Amazon’s efforts to avoid collecting tax in these states were documented in an exhaustive report in the Wall Street Journal last year. The company’s tactics included preventing company employees from traveling to states where Amazon refuses to collect tax (called “bad states” in internal Amazon documents) and issuing fake business cards to employees (which deceptively claimed they worked for the company’s digital business, “Amazon Digital Services”).
Collectively, the policies were meant to help the company defend its position that it had no “physical presence” in most states. When pushed by state governments, Amazon also suspended affiliate sellers to be able to keep dodging tax obligations.
All of this mischievousness was just the secret end of Amazon’s tax-avoidance schemes, which also included fighting various state governments in court. When California changed its laws in 2011 and closed Amazon’s tax loophole, the company claimed the move was “unconstitutional” and then said it would fight the measure vigorously in court.

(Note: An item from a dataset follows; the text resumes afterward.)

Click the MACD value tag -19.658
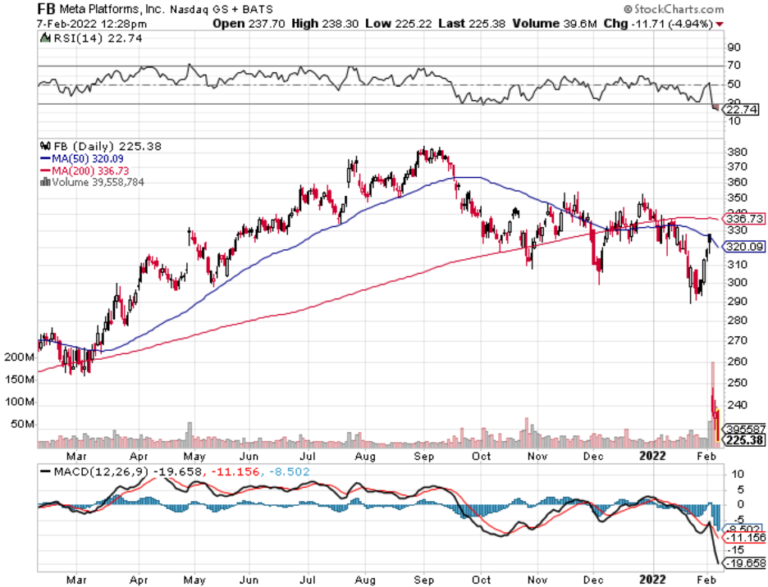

It eventually backed down and agreed to start collecting sales tax after a year-long grace period—err, or after a two decade-long grace period—in a deal negotiated by California Governor Jerry Brown.
The Journal investigation concluded that Amazon “believes its sales-tax policy is critical to its performance.” And it pointed to a study by Credit Suisse that
estimated that if Amazon were forced to collect sales taxes in all states, it would lose as much as $653 million in sales this year, or 1.4% out of an estimated $45.5 billion in revenue.

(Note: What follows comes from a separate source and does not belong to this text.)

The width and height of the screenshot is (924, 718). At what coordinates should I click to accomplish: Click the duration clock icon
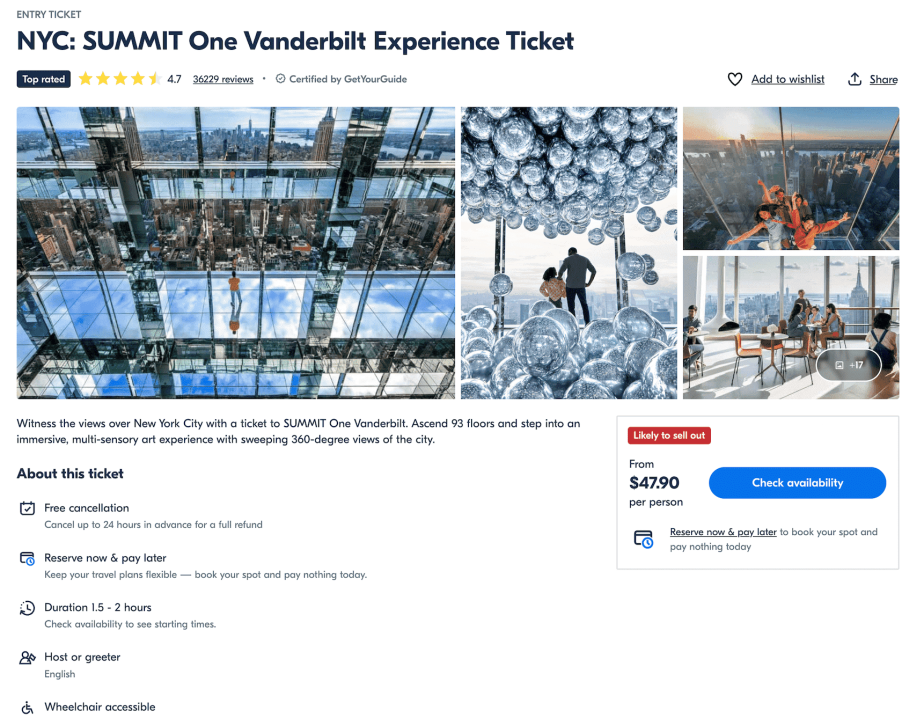(x=28, y=608)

But a terrifying story in the New York Times by reporter David Streitfeld shows that Amazon is already well on its way to adapting to the new tax regulations, in part by building two large warehouses in California, to serve Los Angeles and San Francisco. The idea is for Amazon to eventually pull off same-day delivery in the two cities. None other than Jeff Bezos, Amazon’s CEO, came out to tout the new initiative. (Bezos refused comment to the Wall Street Journal when it wrote about tax issues in above-mentioned story, but now that there’s a positive spin to put on the story, I suppose he’s happy to talk.)

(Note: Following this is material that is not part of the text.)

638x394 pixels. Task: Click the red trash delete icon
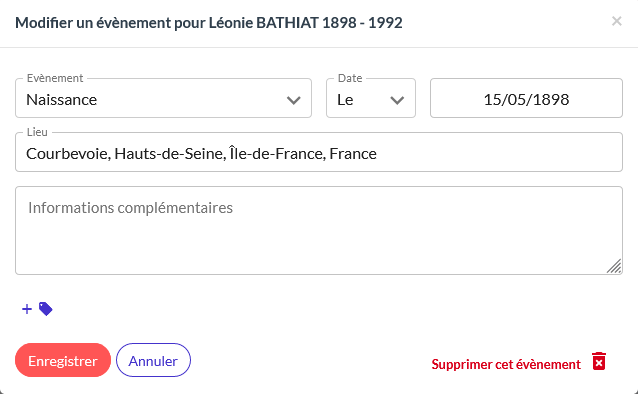point(599,361)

Bezos admitted that same-day delivery is probably a ways off. It’s more likely, he said, that Amazon could cut a day off of its two-day shipping offering, which includes its $79 a year Prime membership program.
Reducing shipping costs is an increasingly important issue for Amazon. As we reported in July, Prime and other shipping deals are deeply hurting Amazon’s net revenue. Total shipping costs currently account for $500 million a quarter more than what the company actually collects in shipping fees.
But same-day services represents another threat to independent retailers who fought so hard to get the state of California to force Amazon to collect tax.
As Amy Thomas, the owner of the Pegasus bookstores in Berkeley and Oakland, told the New York Times, “It’s hard to keep putting out fires everywhere. They sell e-books. They’re becoming publishers. And now they want to do same-day shipping. They’re an octopus.”
Kelly Burdick is the former executive editor of Melville House.